MATERIAL FOR THIS EXERCISE:
####
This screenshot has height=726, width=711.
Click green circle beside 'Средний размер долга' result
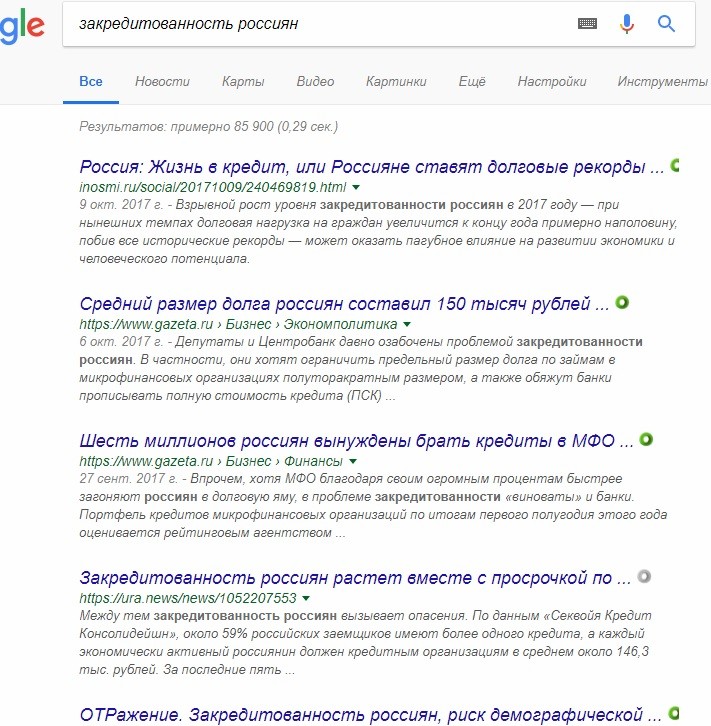point(622,302)
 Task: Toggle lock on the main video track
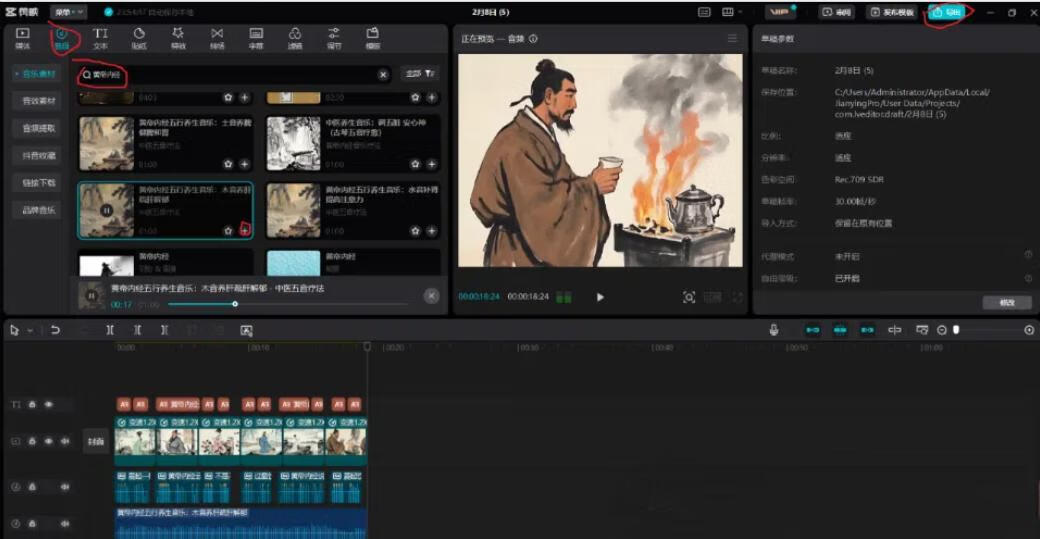coord(33,441)
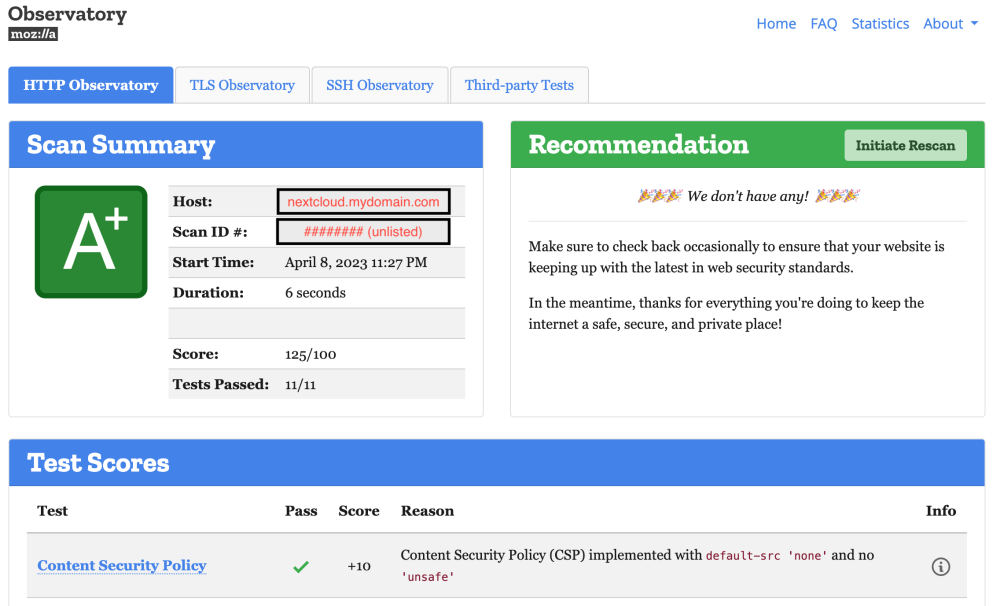Image resolution: width=1000 pixels, height=606 pixels.
Task: Open the SSH Observatory tab
Action: [x=379, y=85]
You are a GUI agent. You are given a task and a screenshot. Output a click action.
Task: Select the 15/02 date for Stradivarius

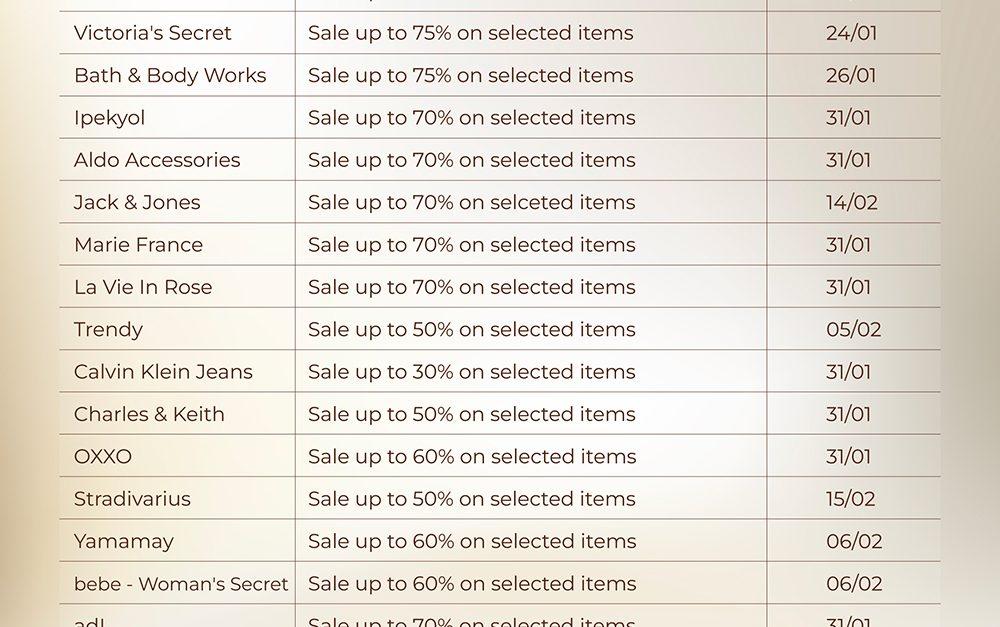pos(851,499)
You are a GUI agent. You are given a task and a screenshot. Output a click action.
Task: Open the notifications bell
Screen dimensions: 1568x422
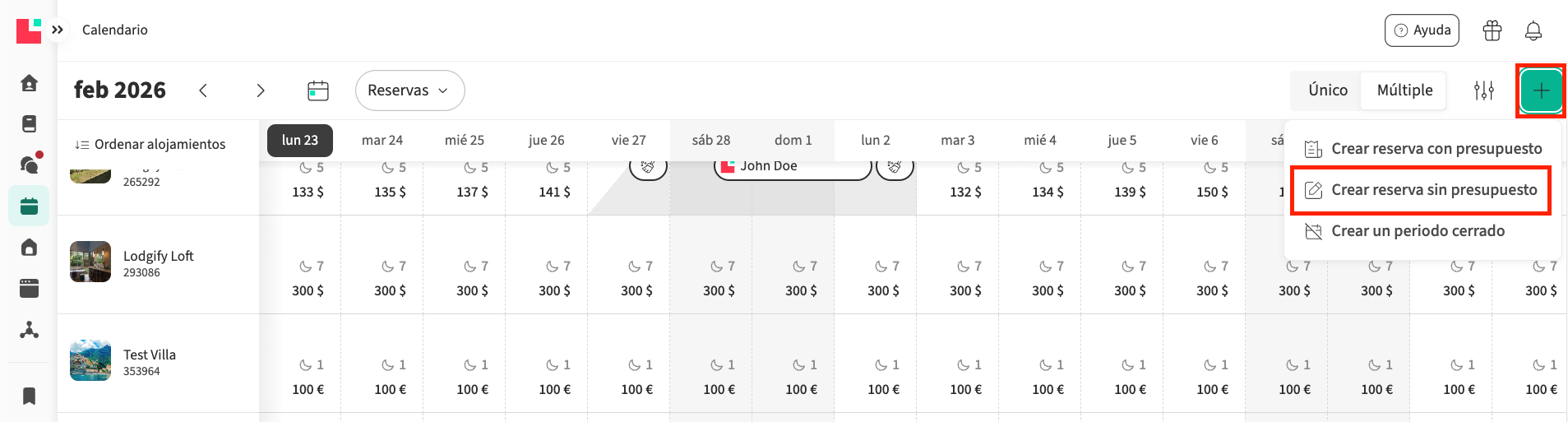click(x=1533, y=30)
####
Emit an exact copy of the lines from the line bearing "Task: Open the notifications bell" through the last line above, inclusive, and leave the images out.

THE ANSWER:
Task: Open the notifications bell
Screen dimensions: 1568x422
click(x=1533, y=30)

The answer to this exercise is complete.